2019 Europe Sustainable Development Report

By SDSN and IEEP

The 2019 Europe Sustainable Development Report is the first independent quantitative report on the progress of the European Union and its member states towards Sustainable Development Goals (SDGs). The report was prepared by teams of independent experts at the Sustainable Development Solutions Network (SDSN) and the Institute for European Environmental Policy (IEEP).

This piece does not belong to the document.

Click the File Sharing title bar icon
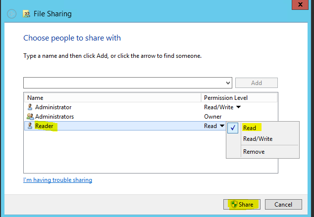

As the new European Commission prepares the European Green Deal, the 2019 Europe Sustainable Development Report comes at a crucial time, shedding light on the key economic, social and environmental sustainability challenges faced by the member states and the European Union as a whole in their progress towards SDGs.

The report finds that:

  1. While European countries lead globally on the SDGs, none are on track to achieve the Goals by 2030.
  2. Countries closest to achieving the SDGs include Denmark, Sweden and Finland, whereas Bulgaria, Romania and Cyprus rank last among 28 countries assessed.
  3. The EU and its member states face the greatest challenges on goals related to climate, biodiversity, and circular economy, as well as achieving the convergence in living standards, both within each country as well as across countries and regions.
  4. The EU generates large, negative spillovers that impede other countries’ ability to achieve the SDGs. The largest negative impacts are caused by unsustainable demand for agricultural, forest, and fishery products.

The report outlines six transformations that together can achieve all 17 SDGs and applies them to the European Union. It offers practical recommendations for how the EU and its member states can achieve the SDGs with a focus on three broad areas: internal priorities, diplomacy and development cooperation, and tackling negative international spillovers.

The good news is that the necessary instruments already exist to achieve the SDGs throughout the EU. The new Commission should therefore focus on aligning existing instruments and mechanisms (including budget, investment strategies, regulatory governance, monitoring frameworks) with the SDGs.

Key recommendations include:

  1. The European Green Deal can be the cornerstone for implementing the SDGs in the EU. It must include an EU-wide strategy to (i) fully decarbonise the energy system by 2050; (ii) strengthen the circular economy and achieve greater efficiencies in resource use and far lower waste; and (iii) promote sustainable land-use and food systems by 2050.
  2. The EU needs to increase public and private investments in sustainable infrastructure, including power and transport. This in turn will require greater financial resources for the EU.
  3. Europe needs to increase investments in education, job skills, and innovation, with a focus on STEM education at all levels and R&D for sustainable technologies.
  4. The EU needs to put SDGs at the centre of its diplomacy and development cooperation.
  5. The EU needs to strengthen policy coherence and address negative international spillovers that undermine other countries’ ability to achieve the SDGs.

SDG Index and Dashboards: the methodology

The 2019 Europe Sustainable Development Report details progress by EU and its member states on their achievement of the Sustainable Development Goals (SDGs). Based on a methodology that measures distance to target, the report estimates how fast each country – and the European Union as a whole – have been progressing towards each of the Goals and determines whether the current pace of progress will be sufficient to achieve them by 2030. In so doing, the European Sustainable Development Report complements the EU’s official Eurostat report by being able to show how far each country is from achieving SDGs. The report builds on the methodology developed by the SDSN and Bertelsmann Stiftung to track countries’ performance on the SDGs since 2016.

The findings of this independent report are consistent with major related publications:

  1. The 2019 Eurostat report, which concludes that Europe was falling behind in terms of climate action and industry, innovation and infrastructure, while progress was moderate or mixed on responsible consumption and production, life on land, reduced inequalities, affordable and clean energy, zero hunger and gender equality.
  2. The 2019 GDSR report of the United Nations, which warns against negative long- term trends for targets, including inequality in income, absolute material footprint and DMC, global GHG emissions compared with Paris targets, continued deterioration of coastal waters, overfishing, biodiversity loss, wildlife poaching and trafficking and for which progress is too slow for SDGs to be met globally (e.g. social protection for all, ending malnutrition, maintaining genetic diversity, investment in agriculture).
  3. The 2018 EEA monitoring report on the 7th European Environmental Action Plan (EAP), which concludes that 23 out of 30 targets of the 7th EAP were unlikely to be achieved by 2020, including the reduction of food sector’s environmental impact and halting of biodiversity loss.